# Written problem 1
Extract the forum thread on the product of sines and reproduce all of it word for word.
# Written problem 2
In the rows, change "Sign Out" to "Log Out" in the lines between the ones holding "Given: Click the Sign Out link" and "Looking at the", inclusive. Output only those lines, leaving everything else in them unaltered.

Show that $\dfrac{k}{2^{2k-2}}=(\prod_{j=1}^k \sin \frac{\pi j}{2k})^2$ for $k \in \mathbb{N}$.

Question

I want to prove $\Gamma(\frac1m) \dots \Gamma(\frac{m-1}{m})=(2 \pi)^{m-1} m^{-\frac12}$.

My attempts:

For $m=2l+1$, I used the reflection formula $\Gamma(\frac{k}{m}) \Gamma(1-\frac{k}{m})=\frac{\pi}{\sin \frac{\pi k}{m}}$ and then replaced $\lim_{x \to 1} \dfrac{x^m-1}{x-1}$ once with $m$ and once with multiplication of roots of unity which results in the requested equality to prove.

For $m=2l$ this approach fails because of appearance of $\Gamma(\frac12)$ in the middle of the list with even with many tricks I used it fails to prove the final result. Reducing it to prove this : $$\dfrac{k}{2^{2k-2}}=(\prod_{j=1}^k \sin \frac{\pi j}{2k})^2 $$ How can I approach from this line on? It is true for small numbers of $k$ but appearance of $k$ in th denominator makes by-induction-method useless.

Added : The following is from the text but I believe it works for $m$ an odd integer. Does it work for $m$ even and if so how?

Answer 1

First, notice that $j=k$ can be excluded from consideration as the corresponding factor is $\sin\frac{\pi k}{2k}=1$.

# Data rows
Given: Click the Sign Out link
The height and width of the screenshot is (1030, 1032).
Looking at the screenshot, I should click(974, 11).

---

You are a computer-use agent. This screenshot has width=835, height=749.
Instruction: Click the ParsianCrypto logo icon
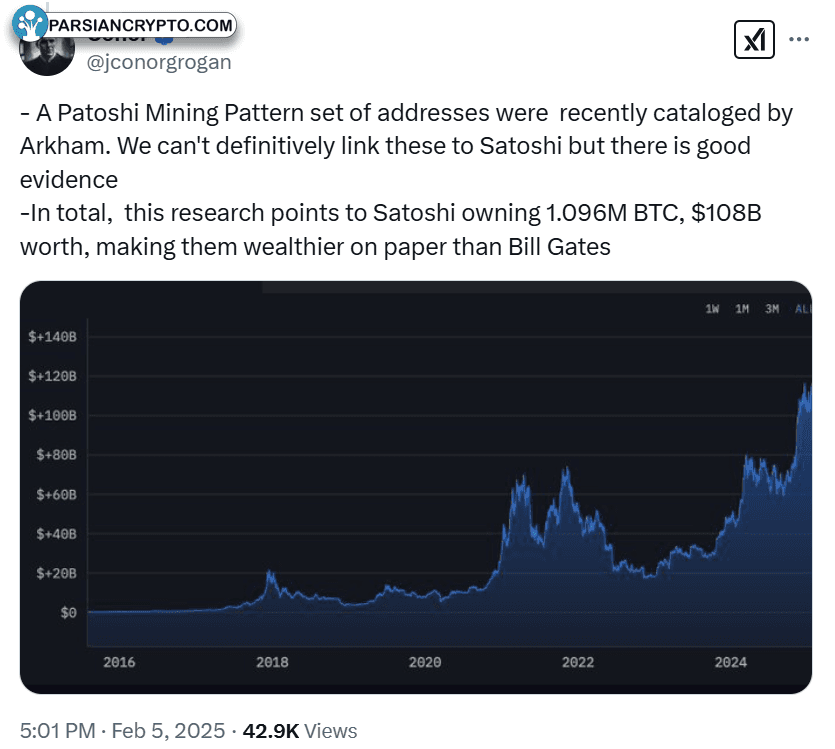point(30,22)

...

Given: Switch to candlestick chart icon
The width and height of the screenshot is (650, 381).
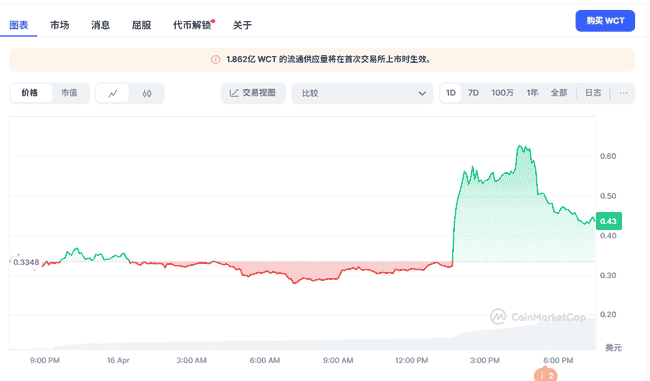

# Written response 1
Show that $\dfrac{k}{2^{2k-2}}=(\prod_{j=1}^k \sin \frac{\pi j}{2k})^2$ for $k \in \mathbb{N}$.

Question

I want to prove $\Gamma(\frac1m) \dots \Gamma(\frac{m-1}{m})=(2 \pi)^{m-1} m^{-\frac12}$.

My attempts:

For $m=2l+1$, I used the reflection formula $\Gamma(\frac{k}{m}) \Gamma(1-\frac{k}{m})=\frac{\pi}{\sin \frac{\pi k}{m}}$ and then replaced $\lim_{x \to 1} \dfrac{x^m-1}{x-1}$ once with $m$ and once with multiplication of roots of unity which results in the requested equality to prove.

For $m=2l$ this approach fails because of appearance of $\Gamma(\frac12)$ in the middle of the list with even with many tricks I used it fails to prove the final result. Reducing it to prove this : $$\dfrac{k}{2^{2k-2}}=(\prod_{j=1}^k \sin \frac{\pi j}{2k})^2 $$ How can I approach from this line on? It is true for small numbers of $k$ but appearance of $k$ in th denominator makes by-induction-method useless.

Added : The following is from the text but I believe it works for $m$ an odd integer. Does it work for $m$ even and if so how?

Answer 1

First, notice that $j=k$ can be excluded from consideration as the corresponding factor is $\sin\frac{\pi k}{2k}=1$.

# Written response 2
Given: Click the Log Out link
The height and width of the screenshot is (1030, 1032).
Looking at the screenshot, I should click(974, 11).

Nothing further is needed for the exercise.